A Sad Tale of the Modern Era

by Alexander Kabbaz, Master Clothier

As one who formerly sold Zimmerli of Switzerland longer than anyone else - and for many years as the largest Zimmerli retailer - I am saddened by the firm's decline.

Countries of Origin

Zimmerli was sold to a venture capital group. Unlike renowned textile engineer Walter Borner who rescued the firm from financial distress during the '90's, the new regime seems bent on sacrificing quality in favor of cheaper production and values "market cachet" over traditional values. The former watchwords - "only the best quality" - have been replaced by "only the greatest profit". Zimmerli's leader, whose fortune derives from the baking business, chose a watch salesman to run the company. In his quest for control, Zimmerli's new CEO culled new hires without regard to their textile knowledge. So alientating textile-savvy long-timers as to cause their departure, the firm is virtually berefit of those essential skills. With many Zimmerli products now being made in Poland and Bulgaria - where sewing costs are 30% less - rather than Switzerland and Italy, the previously undisputed world leader has fallen out of first place.

A similar fate befell the former world leader top quality socks. As said on their own website, "Pantherella has always bucked the trend, from its heyday in 1937 when founder Louis Goldschmidt ..." Sadly, they are now bucking - rather than leading - the trend towards improved sock quality. When Pantherella was owned by the Goldschmidt family, innovation and improvement were key. Not so today. Since Pantherella was sold a few years back to the H.J.Hall Sock Company, a maker of $6 English socks reputedly now manufacturing in Turkey, they have not kept pace with quality improvements by the forward-looking Bresciani 1970 and other smaller Italian sock artisans. With Pantherella's head honchos unable to transcend the "bean-counter" mentality, Pantherella has languished.

Nobody is a stronger advocate of adherence to old-world quality than I, having fought the worldwide cheapening of fine custom shirtmaking for more than forty five years now. But when technology advances and makes possible a better product, it is the duty of the conscientious artisan to use every possible advantage to improve his wares.

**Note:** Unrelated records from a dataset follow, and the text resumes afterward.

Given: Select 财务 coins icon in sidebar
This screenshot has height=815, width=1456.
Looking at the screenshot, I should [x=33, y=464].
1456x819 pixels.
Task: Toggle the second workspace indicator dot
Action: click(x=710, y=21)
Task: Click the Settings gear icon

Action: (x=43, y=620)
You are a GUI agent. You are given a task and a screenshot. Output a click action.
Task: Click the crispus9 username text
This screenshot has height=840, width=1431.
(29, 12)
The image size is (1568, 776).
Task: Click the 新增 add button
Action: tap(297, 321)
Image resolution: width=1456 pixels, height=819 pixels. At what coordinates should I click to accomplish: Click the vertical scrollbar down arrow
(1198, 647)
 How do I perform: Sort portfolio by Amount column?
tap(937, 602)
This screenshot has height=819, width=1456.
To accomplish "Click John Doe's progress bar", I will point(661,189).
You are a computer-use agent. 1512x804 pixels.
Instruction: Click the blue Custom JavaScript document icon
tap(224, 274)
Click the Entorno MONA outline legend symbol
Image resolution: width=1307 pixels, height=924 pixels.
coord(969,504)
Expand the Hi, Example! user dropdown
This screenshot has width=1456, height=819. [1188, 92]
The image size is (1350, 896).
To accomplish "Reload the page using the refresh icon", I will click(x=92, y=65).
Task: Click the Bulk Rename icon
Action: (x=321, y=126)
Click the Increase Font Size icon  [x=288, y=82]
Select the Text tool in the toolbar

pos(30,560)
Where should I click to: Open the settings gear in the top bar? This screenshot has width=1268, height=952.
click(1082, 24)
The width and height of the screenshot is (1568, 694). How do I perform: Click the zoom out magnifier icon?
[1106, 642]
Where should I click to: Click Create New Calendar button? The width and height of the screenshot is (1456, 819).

Personally, I've worn Size Large Zimmerli Royal Classic shirts for 40 years. Now, notwithstanding my 10 pounds lighter than a decade ago, I am forced to wear Extra Large or look like I've borrowed from my middle teen's T-shirt collection. The iconic Richelieu Rib tank shirt made famous by Hugh Jackman in Wolverine featured the incomparable "lettuce edge" hem. It was lovingly produced on ancient machines capable of making 32 shirts each day. Now a half-foot shorter both front and back - with the unparalleled hem replaced by a common seam-binding - the once-proud icon is but a shadow of its former self. And the decreased length has allowed a daily production increase of more than 25%. Pureness micromodal, for the past decade the most supportive of Zimmerli's offerings and my personal favorite, has degraded to a thinness reminiscent of tissue paper.

As responsible top-market retailers, we must keep a close eye on changes such as these. Our clients need to be able to depend upon our recommendations. Thus we took it upon ourselves to do some comparative studies. An example: Zimmerli offers a "Sea Island Cotton" shirt which, with but a few proper launderings, shrinks in length from 28" down to 24".

Suffice it to say that, for some, profit has become the driving force. Iconic names are no longer assurance of the finest products. It's sad.